The story of the Louisiana flood is of people joining together to address the fact that 100,000 people, more or less, suddenly didn’t have a place to live, and have lost almost everything they own. But this guy can’t see that, because he’s not looking. I don’t believe that Obama and Clinton are quit so ideological as that, but I think that’s how they see the world. And there’s no place for a lot of us in that world.

Trump is Trump: he only sees himself. But the Republican Party elites may well go back to their own blindness, their own not-seeing-us, after Trump passes. Republican commentator and bona fide #NeverTrumper Pete Spiliakos warns:

Let me tell you about some of the Trump supporters I know. They aren’t the cartoons you see on the internet. They would sooner cut their own throats than send a tweet. They don’t believe that Trump is going to Make America Great Again. They are undeceived about Trump’s many flaws and they aren’t shy about admitting them.

What they see in Trump is someone who has at least some hope of getting a response out of a sluggish political system. They would agree with Martin Gurrithat Trump is a wrecking ball, but they would argue that only a wrecking ball will get the attention of our comfortable and self-serving political elites.

But Trump is not just a wrecking ball. They also see Trump as a businessman who has actually done things. This is what can’t be erased by all the talk of Trump’s bankruptcies. While some of Trump’s companies went out of business, he still built those companies. He built residencies in which people lived, and casinos in which they people were entertained. Even if some of those businesses eventually went bad—even if all of those businesses had gone bad—Trump would still compare favorably with politicians whose only visible skills are giving speeches and cashing checks. These Trump supporters suspect that, one way or another, things are going to end badly with Trump. But they are absolutely certain of being utterly ignored by any of the conventional politicians who ran for president this cycle.

Dataset entries:
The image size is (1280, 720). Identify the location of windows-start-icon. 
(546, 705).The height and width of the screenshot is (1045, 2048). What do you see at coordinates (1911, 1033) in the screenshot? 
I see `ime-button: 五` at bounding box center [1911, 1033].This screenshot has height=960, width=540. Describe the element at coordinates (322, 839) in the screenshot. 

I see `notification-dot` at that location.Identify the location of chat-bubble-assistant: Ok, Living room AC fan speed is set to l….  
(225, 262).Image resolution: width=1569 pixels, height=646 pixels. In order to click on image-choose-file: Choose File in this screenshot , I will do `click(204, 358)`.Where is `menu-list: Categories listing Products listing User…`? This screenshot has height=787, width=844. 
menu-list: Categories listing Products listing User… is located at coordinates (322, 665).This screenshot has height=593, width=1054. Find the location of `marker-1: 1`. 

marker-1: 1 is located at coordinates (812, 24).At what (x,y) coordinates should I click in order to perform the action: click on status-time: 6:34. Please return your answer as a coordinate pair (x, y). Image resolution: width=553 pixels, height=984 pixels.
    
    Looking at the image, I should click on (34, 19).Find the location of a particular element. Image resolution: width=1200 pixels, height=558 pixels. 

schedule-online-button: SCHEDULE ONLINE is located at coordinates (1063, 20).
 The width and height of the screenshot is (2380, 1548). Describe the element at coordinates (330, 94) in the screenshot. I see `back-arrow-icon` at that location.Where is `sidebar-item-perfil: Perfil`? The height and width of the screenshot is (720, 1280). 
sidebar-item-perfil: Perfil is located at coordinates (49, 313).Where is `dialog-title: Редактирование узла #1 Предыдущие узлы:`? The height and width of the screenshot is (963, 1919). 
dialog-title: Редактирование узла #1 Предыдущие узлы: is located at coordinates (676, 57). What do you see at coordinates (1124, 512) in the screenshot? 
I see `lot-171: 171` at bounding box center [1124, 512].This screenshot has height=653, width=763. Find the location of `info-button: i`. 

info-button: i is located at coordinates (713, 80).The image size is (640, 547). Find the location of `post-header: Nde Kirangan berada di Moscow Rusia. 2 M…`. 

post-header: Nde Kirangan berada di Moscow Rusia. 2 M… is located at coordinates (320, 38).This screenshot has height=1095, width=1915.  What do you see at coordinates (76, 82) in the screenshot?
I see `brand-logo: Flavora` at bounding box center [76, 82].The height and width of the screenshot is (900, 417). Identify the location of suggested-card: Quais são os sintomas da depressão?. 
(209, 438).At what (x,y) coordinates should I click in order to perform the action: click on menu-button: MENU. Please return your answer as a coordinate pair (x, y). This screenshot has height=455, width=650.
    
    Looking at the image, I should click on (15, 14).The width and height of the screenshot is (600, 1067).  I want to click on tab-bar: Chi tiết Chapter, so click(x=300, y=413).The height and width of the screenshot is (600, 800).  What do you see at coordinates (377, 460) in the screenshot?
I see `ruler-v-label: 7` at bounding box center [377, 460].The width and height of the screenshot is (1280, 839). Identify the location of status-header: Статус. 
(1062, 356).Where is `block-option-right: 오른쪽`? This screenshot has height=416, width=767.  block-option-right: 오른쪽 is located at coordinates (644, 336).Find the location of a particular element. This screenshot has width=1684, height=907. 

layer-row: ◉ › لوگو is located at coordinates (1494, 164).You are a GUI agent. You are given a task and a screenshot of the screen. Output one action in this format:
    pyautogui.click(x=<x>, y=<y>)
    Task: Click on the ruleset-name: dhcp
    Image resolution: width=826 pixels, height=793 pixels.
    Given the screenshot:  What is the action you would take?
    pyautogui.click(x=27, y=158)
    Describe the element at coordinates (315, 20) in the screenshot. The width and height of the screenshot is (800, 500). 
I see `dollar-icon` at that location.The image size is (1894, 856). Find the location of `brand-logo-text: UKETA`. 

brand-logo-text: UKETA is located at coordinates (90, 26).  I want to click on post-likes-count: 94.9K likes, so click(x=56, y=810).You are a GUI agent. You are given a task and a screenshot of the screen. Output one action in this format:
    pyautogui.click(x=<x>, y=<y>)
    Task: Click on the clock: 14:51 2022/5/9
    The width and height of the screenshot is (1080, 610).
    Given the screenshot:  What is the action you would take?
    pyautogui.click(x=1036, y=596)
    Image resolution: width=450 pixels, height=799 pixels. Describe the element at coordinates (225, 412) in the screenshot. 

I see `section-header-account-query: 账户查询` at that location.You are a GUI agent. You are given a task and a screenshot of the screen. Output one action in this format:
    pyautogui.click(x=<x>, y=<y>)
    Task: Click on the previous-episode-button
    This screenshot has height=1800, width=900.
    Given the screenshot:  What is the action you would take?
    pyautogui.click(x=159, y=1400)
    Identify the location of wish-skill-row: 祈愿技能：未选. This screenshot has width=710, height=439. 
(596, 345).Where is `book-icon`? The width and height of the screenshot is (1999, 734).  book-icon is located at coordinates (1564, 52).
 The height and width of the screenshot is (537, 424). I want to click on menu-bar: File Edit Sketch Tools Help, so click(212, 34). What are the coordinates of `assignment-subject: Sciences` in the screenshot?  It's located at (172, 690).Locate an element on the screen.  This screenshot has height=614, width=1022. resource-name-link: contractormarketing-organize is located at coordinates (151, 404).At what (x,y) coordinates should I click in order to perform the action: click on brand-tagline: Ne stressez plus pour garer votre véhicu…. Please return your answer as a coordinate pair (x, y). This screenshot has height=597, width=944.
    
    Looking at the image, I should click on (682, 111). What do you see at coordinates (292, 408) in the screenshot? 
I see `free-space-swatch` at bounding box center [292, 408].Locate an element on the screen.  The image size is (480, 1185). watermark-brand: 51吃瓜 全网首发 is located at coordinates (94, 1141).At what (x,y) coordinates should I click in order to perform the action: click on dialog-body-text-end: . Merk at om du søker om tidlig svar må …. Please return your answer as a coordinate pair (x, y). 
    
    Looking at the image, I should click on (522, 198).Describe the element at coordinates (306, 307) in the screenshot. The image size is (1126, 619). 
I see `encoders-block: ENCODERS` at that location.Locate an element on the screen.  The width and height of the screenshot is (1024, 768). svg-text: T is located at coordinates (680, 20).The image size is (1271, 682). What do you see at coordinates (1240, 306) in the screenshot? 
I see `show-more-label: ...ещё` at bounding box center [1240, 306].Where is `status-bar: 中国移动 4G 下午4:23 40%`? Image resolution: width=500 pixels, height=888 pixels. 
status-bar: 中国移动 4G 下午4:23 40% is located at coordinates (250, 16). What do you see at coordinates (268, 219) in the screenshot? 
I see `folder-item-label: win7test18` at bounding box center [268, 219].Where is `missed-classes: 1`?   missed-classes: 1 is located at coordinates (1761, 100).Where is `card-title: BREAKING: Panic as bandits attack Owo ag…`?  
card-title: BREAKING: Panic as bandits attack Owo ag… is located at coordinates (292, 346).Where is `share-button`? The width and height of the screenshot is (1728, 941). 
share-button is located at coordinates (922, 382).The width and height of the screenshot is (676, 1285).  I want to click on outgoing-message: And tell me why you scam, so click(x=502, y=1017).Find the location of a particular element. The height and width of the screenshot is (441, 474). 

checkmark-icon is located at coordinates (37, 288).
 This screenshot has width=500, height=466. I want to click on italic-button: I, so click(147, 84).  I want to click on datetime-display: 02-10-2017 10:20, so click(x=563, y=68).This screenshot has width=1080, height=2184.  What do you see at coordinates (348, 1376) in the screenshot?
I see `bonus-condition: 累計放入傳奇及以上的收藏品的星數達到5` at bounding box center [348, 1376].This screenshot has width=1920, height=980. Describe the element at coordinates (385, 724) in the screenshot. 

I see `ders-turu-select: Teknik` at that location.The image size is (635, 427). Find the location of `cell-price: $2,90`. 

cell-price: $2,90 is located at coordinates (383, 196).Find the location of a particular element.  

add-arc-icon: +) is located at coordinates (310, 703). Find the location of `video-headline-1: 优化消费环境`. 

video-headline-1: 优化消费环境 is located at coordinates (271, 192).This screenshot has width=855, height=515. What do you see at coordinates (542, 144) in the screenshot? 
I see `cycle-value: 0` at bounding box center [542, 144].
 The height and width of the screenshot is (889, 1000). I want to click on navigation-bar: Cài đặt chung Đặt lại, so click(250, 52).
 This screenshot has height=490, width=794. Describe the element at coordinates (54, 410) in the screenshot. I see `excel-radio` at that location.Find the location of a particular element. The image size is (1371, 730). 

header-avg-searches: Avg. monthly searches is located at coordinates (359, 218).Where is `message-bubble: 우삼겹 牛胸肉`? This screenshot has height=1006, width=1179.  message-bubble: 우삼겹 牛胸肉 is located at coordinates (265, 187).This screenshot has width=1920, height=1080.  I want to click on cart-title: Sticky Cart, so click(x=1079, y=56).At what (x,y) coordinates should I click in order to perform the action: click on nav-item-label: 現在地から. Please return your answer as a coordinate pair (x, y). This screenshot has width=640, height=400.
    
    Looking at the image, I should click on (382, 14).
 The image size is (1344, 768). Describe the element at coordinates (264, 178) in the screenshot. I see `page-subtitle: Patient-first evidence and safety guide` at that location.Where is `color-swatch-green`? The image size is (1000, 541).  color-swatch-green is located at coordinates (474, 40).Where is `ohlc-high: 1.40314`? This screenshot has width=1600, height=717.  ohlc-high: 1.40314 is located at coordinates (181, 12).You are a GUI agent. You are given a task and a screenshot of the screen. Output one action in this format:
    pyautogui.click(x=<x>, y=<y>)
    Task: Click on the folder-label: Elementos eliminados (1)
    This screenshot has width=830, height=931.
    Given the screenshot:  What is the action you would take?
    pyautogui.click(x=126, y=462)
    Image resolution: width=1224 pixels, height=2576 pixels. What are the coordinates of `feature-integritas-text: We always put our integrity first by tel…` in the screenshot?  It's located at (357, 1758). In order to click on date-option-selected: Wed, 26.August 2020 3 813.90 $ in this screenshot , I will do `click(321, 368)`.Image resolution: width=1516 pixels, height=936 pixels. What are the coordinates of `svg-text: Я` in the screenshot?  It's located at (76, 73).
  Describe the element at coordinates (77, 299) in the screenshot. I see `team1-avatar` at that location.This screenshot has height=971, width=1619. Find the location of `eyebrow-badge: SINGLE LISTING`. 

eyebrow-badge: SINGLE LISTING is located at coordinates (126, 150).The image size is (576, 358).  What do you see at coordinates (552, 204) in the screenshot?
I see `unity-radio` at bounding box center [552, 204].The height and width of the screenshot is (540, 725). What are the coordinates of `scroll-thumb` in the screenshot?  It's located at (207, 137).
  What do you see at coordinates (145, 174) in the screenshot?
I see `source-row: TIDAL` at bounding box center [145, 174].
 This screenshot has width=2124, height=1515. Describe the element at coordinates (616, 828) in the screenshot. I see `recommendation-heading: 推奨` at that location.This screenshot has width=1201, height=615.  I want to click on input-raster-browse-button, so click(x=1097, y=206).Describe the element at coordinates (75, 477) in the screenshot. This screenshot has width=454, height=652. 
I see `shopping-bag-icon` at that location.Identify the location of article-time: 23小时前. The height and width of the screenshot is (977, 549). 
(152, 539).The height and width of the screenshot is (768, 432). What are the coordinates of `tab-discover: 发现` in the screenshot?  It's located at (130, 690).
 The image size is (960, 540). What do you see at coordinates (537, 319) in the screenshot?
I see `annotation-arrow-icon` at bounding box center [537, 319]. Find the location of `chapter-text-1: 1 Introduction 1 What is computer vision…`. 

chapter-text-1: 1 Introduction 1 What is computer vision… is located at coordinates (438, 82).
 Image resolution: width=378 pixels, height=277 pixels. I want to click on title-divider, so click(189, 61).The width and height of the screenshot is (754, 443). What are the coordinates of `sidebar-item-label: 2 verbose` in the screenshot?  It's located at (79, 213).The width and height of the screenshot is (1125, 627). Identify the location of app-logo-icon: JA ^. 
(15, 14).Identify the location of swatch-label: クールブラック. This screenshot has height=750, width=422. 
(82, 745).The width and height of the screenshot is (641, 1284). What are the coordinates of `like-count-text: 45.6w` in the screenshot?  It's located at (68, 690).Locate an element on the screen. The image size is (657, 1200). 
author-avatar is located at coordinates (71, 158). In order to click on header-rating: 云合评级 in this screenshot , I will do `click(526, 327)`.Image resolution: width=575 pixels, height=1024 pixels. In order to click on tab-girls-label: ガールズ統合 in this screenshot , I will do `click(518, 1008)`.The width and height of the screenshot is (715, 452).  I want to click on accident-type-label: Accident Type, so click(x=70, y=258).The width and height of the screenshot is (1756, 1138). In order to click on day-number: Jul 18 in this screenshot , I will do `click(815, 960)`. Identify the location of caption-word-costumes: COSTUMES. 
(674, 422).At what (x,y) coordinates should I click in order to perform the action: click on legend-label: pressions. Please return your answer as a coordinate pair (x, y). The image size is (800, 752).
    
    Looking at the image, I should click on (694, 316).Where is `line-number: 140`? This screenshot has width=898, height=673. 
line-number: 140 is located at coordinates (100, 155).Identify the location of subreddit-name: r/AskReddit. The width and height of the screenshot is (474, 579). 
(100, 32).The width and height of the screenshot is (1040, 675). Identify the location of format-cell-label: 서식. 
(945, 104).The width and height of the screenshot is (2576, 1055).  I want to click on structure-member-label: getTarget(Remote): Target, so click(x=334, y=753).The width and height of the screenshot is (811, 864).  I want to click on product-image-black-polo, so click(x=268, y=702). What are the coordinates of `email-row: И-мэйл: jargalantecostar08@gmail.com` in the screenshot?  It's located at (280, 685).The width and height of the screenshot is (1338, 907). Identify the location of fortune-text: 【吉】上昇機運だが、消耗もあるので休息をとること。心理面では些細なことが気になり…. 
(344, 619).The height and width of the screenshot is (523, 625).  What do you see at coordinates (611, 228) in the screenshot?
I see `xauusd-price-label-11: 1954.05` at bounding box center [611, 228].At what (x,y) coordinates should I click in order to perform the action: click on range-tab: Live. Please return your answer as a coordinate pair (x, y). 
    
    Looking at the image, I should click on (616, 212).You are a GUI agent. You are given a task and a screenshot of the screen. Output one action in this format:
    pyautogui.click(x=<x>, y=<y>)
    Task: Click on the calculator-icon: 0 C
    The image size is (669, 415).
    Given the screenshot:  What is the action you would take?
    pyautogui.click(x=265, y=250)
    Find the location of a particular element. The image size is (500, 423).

> _What to produce_:
Summarize the passage in two sentences.

> _Your response_:
The passage warns that Republican Party elites may return to their own blindness after Trump passes, and it quotes Pete Spiliakos describing Trump supporters who openly admit Trump's many flaws and don't believe he will Make America Great Again. These supporters see Trump as a wrecking ball with some hope of getting a response out of a sluggish political system and as a businessman who has actually built things, even as they suspect things will end badly with him.